I remain speechless, motionless. He remembers.
He keeps going though. “And if you can’t hold a position in ballet, it’s supposed to be a big fucking crime.”
How does he remember everything like I do?
When I always thought that all this time he’s been living his glamorous life in New York, I probably never even crossed his mind.
He straightens up and moves away from the wall.
Keeping h
is eyes on me, he starts to walk. Toward me.
And when he does that, again all I can do is stand in my spot, all frozen and immobile. Like I used to two years ago, whenever he decided to prowl toward me.
I used to stand glued to my spot, my traitor legs refusing to move.
My traitor heart refusing to slow down, and I’m about to stop him. I’m about to tell him to not come anywhere close to me.
Because I don’t know what’s happening.
I don’t know what he’s doing.
I don’t know how and why he remembers everything from two years ago. And neither do I know why he saved me.
But my wayward, confused thoughts break when I realize that he wasn’t.
Coming near me, I mean.
He was going somewhere else.
He was going to the black stereo off to the side. And when he reaches it, he bends down on his knees and starts fiddling with the buttons.
I finally string some words together as I watch him. “What are you doing?”
“Helping you with your routine.”
“My routine.”
When he’s done with it, he comes back to his feet. “You want to go to Juilliard, don’t you? Well, you’re not going with the way you’re dancing. Because it sucks.”
I’m too shaken up to take offense.
Besides he is right.
It does suck. I can’t, for the life of me, hold that pose. I can do développé à la seconde, which is folding your leg out to the side, but écarté devant is my weakness.
Even so, I don’t need his help.
I don’t need him to give me any more reminders of before.
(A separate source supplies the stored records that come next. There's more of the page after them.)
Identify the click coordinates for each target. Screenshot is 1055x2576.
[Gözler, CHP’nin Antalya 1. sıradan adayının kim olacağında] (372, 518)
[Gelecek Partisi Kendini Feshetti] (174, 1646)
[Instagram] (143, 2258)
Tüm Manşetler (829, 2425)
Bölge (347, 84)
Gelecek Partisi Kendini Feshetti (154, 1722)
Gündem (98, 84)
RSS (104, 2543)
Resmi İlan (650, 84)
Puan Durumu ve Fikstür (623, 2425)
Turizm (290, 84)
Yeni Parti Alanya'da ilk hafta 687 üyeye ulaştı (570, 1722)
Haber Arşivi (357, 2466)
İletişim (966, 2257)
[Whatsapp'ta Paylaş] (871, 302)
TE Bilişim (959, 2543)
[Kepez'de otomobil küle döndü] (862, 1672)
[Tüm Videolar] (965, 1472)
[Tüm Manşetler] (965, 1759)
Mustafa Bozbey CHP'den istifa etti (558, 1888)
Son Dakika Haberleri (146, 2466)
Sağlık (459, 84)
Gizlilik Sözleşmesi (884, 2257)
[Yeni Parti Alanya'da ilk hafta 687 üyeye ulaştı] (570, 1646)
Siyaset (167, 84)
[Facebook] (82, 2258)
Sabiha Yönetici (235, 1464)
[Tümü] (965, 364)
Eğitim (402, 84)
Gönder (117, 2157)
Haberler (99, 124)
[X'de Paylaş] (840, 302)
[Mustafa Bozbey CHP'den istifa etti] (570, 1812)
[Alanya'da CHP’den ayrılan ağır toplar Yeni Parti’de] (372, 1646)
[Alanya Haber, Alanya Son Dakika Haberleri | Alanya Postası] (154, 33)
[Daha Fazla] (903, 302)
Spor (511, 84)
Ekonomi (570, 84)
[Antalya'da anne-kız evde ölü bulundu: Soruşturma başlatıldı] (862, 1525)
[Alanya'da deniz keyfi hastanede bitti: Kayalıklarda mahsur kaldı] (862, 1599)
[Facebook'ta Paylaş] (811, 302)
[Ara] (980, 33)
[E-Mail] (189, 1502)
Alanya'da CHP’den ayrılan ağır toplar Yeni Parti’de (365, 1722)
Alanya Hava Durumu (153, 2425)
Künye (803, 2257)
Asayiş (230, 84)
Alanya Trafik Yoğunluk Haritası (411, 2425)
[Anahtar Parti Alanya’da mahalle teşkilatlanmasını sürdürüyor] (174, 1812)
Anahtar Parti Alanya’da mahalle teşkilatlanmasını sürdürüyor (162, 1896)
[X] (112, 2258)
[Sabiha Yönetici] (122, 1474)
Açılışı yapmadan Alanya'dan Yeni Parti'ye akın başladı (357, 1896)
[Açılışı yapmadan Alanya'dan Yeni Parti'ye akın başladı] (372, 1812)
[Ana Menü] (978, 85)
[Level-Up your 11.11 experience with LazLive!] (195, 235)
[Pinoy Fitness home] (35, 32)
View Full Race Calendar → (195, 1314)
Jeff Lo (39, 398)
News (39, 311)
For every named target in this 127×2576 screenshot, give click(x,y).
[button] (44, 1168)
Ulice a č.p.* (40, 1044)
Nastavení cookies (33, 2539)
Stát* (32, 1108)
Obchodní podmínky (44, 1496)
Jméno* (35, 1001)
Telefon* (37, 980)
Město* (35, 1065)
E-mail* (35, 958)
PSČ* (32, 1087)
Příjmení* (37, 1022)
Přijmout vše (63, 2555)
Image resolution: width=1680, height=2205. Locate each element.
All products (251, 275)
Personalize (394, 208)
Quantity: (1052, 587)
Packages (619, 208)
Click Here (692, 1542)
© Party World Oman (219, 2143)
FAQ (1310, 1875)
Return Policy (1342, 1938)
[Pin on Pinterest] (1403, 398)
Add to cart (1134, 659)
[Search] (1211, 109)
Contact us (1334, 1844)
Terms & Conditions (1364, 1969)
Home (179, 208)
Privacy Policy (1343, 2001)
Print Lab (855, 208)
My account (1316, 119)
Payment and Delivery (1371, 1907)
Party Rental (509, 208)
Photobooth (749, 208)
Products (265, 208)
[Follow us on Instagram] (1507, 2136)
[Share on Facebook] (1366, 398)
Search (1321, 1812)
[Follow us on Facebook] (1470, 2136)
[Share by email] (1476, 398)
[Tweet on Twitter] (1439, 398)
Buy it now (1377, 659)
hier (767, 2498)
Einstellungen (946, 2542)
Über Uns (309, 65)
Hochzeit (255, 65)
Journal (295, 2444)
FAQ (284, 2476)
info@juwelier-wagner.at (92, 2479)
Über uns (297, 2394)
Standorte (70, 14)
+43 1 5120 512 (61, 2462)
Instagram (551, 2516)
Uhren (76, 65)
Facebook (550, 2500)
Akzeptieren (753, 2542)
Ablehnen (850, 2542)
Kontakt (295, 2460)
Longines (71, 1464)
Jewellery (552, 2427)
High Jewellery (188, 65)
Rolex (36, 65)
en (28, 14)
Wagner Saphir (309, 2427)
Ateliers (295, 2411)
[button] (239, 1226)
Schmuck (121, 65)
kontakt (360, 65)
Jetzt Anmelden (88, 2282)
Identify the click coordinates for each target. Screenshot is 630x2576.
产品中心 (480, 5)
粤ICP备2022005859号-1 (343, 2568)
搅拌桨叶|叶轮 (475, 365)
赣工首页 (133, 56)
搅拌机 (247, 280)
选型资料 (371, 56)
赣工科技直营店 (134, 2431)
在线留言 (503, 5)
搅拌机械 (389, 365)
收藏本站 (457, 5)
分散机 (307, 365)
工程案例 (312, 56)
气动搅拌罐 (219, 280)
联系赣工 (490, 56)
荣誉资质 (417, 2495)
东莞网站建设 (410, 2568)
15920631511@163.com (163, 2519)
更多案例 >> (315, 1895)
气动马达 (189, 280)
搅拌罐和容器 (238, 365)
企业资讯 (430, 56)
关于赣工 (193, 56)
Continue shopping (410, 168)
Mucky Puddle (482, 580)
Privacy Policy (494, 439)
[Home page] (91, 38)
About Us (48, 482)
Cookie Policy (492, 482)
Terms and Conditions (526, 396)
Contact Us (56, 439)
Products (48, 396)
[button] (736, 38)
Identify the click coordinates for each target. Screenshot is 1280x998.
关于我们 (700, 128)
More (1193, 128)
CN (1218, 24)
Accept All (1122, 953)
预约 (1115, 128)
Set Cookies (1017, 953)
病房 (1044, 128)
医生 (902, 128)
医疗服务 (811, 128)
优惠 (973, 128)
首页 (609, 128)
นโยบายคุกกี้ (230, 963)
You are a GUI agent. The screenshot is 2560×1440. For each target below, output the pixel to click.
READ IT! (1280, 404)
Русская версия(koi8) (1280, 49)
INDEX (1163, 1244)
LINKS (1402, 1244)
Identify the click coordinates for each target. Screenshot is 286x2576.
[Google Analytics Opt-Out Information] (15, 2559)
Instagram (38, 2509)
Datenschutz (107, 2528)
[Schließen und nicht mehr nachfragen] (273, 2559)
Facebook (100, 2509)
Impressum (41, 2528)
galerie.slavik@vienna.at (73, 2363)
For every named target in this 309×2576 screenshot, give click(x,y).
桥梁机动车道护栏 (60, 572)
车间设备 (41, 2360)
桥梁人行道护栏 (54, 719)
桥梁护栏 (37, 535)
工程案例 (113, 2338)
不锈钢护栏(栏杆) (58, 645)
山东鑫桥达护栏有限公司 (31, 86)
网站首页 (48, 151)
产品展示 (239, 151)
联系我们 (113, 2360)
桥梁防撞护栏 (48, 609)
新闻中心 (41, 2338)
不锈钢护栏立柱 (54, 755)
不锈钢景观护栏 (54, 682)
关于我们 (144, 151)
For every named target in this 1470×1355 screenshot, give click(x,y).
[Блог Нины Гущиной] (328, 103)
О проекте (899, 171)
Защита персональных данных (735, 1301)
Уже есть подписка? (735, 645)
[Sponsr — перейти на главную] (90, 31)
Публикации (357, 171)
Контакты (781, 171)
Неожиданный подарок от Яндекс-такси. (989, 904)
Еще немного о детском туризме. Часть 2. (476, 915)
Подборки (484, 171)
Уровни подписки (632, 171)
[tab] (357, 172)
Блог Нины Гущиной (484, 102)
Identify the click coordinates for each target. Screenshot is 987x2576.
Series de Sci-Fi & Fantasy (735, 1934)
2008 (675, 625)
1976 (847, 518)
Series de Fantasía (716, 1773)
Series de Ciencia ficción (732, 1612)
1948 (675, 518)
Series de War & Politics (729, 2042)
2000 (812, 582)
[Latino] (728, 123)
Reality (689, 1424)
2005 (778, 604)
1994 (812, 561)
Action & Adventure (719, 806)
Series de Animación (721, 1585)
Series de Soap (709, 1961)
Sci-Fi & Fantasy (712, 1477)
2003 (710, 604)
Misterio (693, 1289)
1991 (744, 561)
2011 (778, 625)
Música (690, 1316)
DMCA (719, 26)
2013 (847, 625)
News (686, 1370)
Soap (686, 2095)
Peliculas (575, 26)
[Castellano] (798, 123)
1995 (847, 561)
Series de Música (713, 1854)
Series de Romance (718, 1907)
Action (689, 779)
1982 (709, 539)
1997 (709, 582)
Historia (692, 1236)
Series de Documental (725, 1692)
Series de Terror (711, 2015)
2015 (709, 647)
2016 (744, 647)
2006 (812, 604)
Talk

Of when he used to help me, make me better. I already remember those days plenty on my own.
I’m already plenty devastated and broken.
“I don’t need your help.”
“You’re getting it nonetheless.”
“You hate twirling, remember?”
“Maybe I’ve changed. Maybe now I’m ready to embrace my feminine side.”
“You —”
“Unless you’re afraid,” he says, tilting his head to the side.
“Of what?”
“Of me.” His eyes turn hooded. “Touching you.”
I frown as my spine goes up. “Why would I be afraid of that?”
He shrugs, his shoulders that were already massive have now become even more muscled as they move. “I don’t know. You tell me.”